**AUFGABE**
Gib sämtliche Zeilen der Daten unverändert und vollständig wieder.

**DATEN ZUR AUFGABE**

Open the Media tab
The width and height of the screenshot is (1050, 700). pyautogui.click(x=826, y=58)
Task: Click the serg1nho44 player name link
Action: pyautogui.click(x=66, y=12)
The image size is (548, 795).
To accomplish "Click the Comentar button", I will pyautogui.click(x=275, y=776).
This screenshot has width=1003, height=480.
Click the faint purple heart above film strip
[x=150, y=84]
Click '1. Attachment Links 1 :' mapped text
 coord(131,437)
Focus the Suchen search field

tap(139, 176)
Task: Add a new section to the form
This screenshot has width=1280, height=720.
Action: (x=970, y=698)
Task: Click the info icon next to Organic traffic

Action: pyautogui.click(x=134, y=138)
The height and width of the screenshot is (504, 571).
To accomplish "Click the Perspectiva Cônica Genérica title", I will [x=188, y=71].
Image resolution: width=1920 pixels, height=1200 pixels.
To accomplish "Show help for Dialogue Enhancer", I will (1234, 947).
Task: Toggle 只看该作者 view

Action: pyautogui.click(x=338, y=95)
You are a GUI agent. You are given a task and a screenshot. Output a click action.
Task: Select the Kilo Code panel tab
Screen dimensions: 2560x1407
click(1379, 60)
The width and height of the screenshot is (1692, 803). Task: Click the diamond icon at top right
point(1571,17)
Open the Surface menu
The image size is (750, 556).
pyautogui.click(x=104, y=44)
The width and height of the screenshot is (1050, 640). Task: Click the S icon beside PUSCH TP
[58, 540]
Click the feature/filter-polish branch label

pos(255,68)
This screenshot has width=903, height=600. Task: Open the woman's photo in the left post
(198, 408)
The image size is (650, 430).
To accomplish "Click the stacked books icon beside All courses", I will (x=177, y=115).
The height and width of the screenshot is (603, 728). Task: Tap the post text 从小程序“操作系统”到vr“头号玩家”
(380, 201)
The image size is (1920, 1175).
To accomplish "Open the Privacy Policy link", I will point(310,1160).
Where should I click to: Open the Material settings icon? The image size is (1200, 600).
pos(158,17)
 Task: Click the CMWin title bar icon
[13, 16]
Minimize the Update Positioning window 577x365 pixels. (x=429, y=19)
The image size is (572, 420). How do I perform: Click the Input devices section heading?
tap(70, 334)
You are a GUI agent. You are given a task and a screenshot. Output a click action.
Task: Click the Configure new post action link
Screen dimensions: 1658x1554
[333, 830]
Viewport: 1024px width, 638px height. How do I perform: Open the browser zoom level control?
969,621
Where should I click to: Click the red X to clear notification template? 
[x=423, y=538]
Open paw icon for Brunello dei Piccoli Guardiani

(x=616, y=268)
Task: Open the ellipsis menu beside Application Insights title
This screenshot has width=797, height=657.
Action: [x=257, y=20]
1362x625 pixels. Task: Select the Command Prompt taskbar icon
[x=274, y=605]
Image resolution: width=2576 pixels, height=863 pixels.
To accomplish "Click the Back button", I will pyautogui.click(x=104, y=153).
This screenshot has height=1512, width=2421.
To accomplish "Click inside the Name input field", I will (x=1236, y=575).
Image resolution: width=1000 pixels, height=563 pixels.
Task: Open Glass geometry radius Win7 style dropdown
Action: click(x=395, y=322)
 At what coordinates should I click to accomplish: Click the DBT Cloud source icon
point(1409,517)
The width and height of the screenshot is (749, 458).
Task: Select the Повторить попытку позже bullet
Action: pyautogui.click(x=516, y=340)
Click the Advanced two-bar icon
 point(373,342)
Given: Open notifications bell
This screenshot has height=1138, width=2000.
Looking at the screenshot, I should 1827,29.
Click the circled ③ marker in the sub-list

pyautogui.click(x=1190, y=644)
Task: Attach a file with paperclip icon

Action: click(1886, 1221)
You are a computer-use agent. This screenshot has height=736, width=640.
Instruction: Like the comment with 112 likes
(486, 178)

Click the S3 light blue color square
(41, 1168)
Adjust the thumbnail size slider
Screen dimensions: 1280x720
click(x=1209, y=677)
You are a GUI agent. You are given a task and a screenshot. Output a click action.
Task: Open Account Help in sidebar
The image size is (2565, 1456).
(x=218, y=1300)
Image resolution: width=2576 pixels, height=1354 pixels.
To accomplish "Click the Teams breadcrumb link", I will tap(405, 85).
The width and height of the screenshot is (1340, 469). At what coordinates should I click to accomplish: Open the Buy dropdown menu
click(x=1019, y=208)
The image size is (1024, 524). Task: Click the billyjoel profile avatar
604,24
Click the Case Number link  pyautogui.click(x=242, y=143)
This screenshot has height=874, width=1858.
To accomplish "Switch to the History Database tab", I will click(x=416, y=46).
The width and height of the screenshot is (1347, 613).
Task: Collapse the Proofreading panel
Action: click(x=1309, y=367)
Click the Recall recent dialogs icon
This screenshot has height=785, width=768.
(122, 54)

**ERGEBNIS**
Open the Media tab
The width and height of the screenshot is (1050, 700). pyautogui.click(x=826, y=58)
Task: Click the serg1nho44 player name link
Action: pyautogui.click(x=66, y=12)
The image size is (548, 795).
To accomplish "Click the Comentar button", I will pyautogui.click(x=275, y=776).
This screenshot has width=1003, height=480.
Click the faint purple heart above film strip
[x=150, y=84]
Click '1. Attachment Links 1 :' mapped text
 coord(131,437)
Focus the Suchen search field

tap(139, 176)
Task: Add a new section to the form
This screenshot has width=1280, height=720.
Action: (x=970, y=698)
Task: Click the info icon next to Organic traffic

Action: pyautogui.click(x=134, y=138)
The height and width of the screenshot is (504, 571).
To accomplish "Click the Perspectiva Cônica Genérica title", I will [x=188, y=71].
Image resolution: width=1920 pixels, height=1200 pixels.
To accomplish "Show help for Dialogue Enhancer", I will (1234, 947).
Task: Toggle 只看该作者 view

Action: pyautogui.click(x=338, y=95)
You are a GUI agent. You are given a task and a screenshot. Output a click action.
Task: Select the Kilo Code panel tab
Screen dimensions: 2560x1407
click(1379, 60)
The width and height of the screenshot is (1692, 803). Task: Click the diamond icon at top right
point(1571,17)
Open the Surface menu
The image size is (750, 556).
pyautogui.click(x=104, y=44)
The width and height of the screenshot is (1050, 640). Task: Click the S icon beside PUSCH TP
[58, 540]
Click the feature/filter-polish branch label

pos(255,68)
This screenshot has width=903, height=600. Task: Open the woman's photo in the left post
(198, 408)
The image size is (650, 430).
To accomplish "Click the stacked books icon beside All courses", I will (x=177, y=115).
The height and width of the screenshot is (603, 728). Task: Tap the post text 从小程序“操作系统”到vr“头号玩家”
(380, 201)
The image size is (1920, 1175).
To accomplish "Open the Privacy Policy link", I will point(310,1160).
Where should I click to: Open the Material settings icon? The image size is (1200, 600).
pos(158,17)
 Task: Click the CMWin title bar icon
[13, 16]
Minimize the Update Positioning window 577x365 pixels. (x=429, y=19)
The image size is (572, 420). How do I perform: Click the Input devices section heading?
tap(70, 334)
You are a GUI agent. You are given a task and a screenshot. Output a click action.
Task: Click the Configure new post action link
Screen dimensions: 1658x1554
[333, 830]
Viewport: 1024px width, 638px height. How do I perform: Open the browser zoom level control?
969,621
Where should I click to: Click the red X to clear notification template? 
[x=423, y=538]
Open paw icon for Brunello dei Piccoli Guardiani

(x=616, y=268)
Task: Open the ellipsis menu beside Application Insights title
This screenshot has width=797, height=657.
Action: [x=257, y=20]
1362x625 pixels. Task: Select the Command Prompt taskbar icon
[x=274, y=605]
Image resolution: width=2576 pixels, height=863 pixels.
To accomplish "Click the Back button", I will pyautogui.click(x=104, y=153).
This screenshot has height=1512, width=2421.
To accomplish "Click inside the Name input field", I will (x=1236, y=575).
Image resolution: width=1000 pixels, height=563 pixels.
Task: Open Glass geometry radius Win7 style dropdown
Action: click(x=395, y=322)
 At what coordinates should I click to accomplish: Click the DBT Cloud source icon
point(1409,517)
The width and height of the screenshot is (749, 458).
Task: Select the Повторить попытку позже bullet
Action: pyautogui.click(x=516, y=340)
Click the Advanced two-bar icon
 point(373,342)
Given: Open notifications bell
This screenshot has height=1138, width=2000.
Looking at the screenshot, I should 1827,29.
Click the circled ③ marker in the sub-list

pyautogui.click(x=1190, y=644)
Task: Attach a file with paperclip icon

Action: click(1886, 1221)
You are a computer-use agent. This screenshot has height=736, width=640.
Instruction: Like the comment with 112 likes
(486, 178)

Click the S3 light blue color square
(41, 1168)
Adjust the thumbnail size slider
Screen dimensions: 1280x720
click(x=1209, y=677)
You are a GUI agent. You are given a task and a screenshot. Output a click action.
Task: Open Account Help in sidebar
The image size is (2565, 1456).
(x=218, y=1300)
Image resolution: width=2576 pixels, height=1354 pixels.
To accomplish "Click the Teams breadcrumb link", I will tap(405, 85).
The width and height of the screenshot is (1340, 469). At what coordinates should I click to accomplish: Open the Buy dropdown menu
click(x=1019, y=208)
The image size is (1024, 524). Task: Click the billyjoel profile avatar
604,24
Click the Case Number link  pyautogui.click(x=242, y=143)
This screenshot has height=874, width=1858.
To accomplish "Switch to the History Database tab", I will click(x=416, y=46).
The width and height of the screenshot is (1347, 613).
Task: Collapse the Proofreading panel
Action: click(x=1309, y=367)
Click the Recall recent dialogs icon
This screenshot has height=785, width=768.
(122, 54)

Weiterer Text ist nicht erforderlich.